===== 列表 =====

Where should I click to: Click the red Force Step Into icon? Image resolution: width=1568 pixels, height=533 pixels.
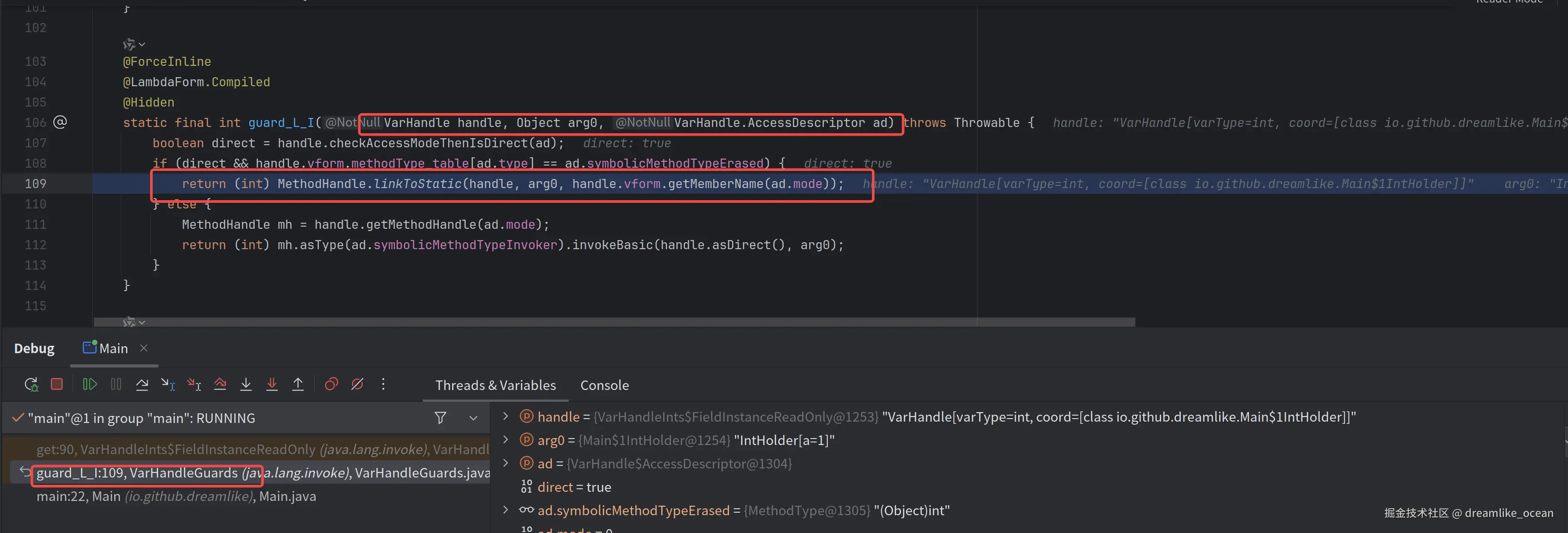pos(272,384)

=====
===== 列表 =====

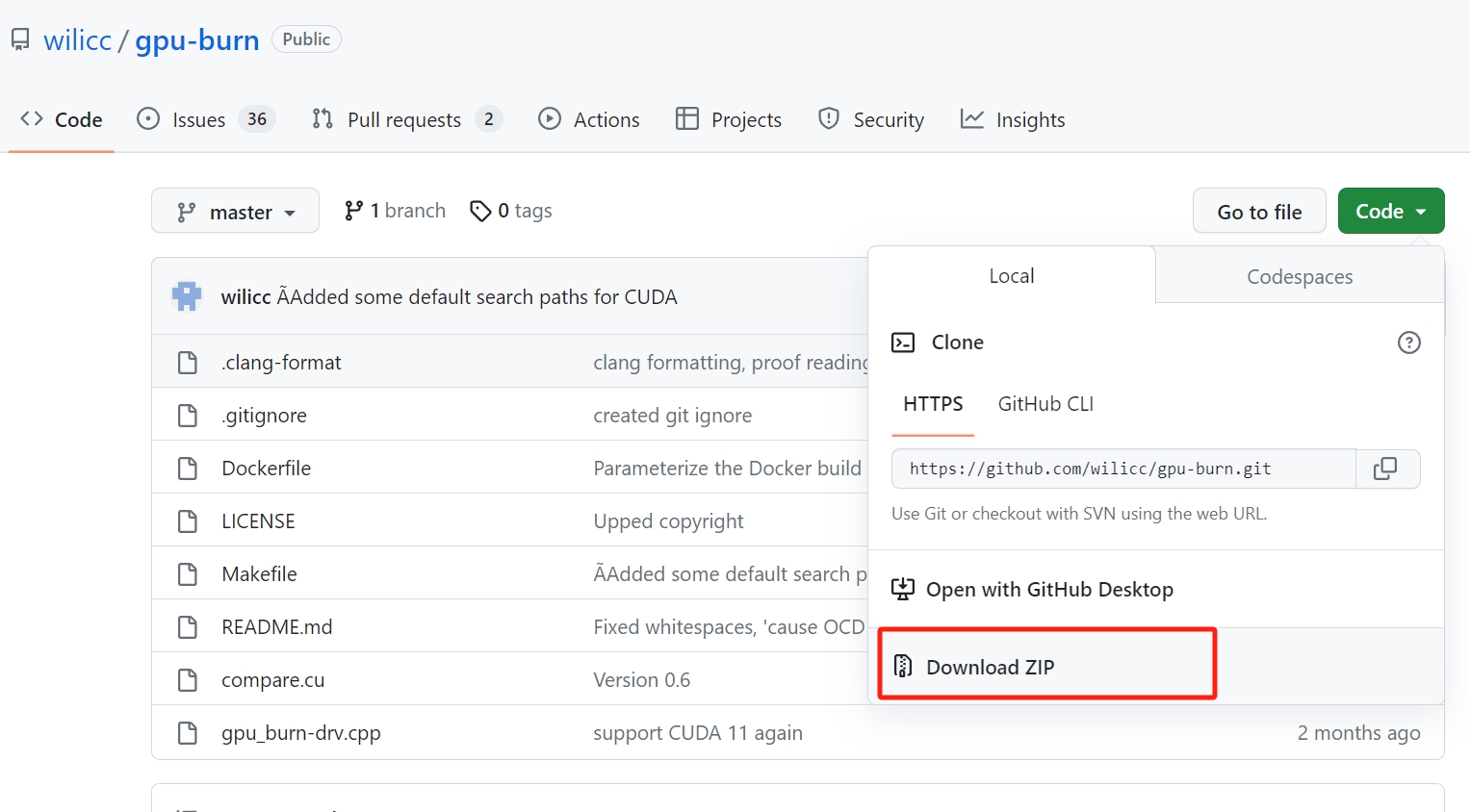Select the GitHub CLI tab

=====
===== 列表 =====

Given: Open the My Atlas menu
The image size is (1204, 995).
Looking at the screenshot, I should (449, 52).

=====

任务说明:
将从包含“Given: Open the My Atlas menu”的那一行到包含“Looking at the”的那一行（首尾两行都算在内）写成编号列表，空行不列入。

任务结果:
1. Given: Open the My Atlas menu
2. The image size is (1204, 995).
3. Looking at the screenshot, I should (449, 52).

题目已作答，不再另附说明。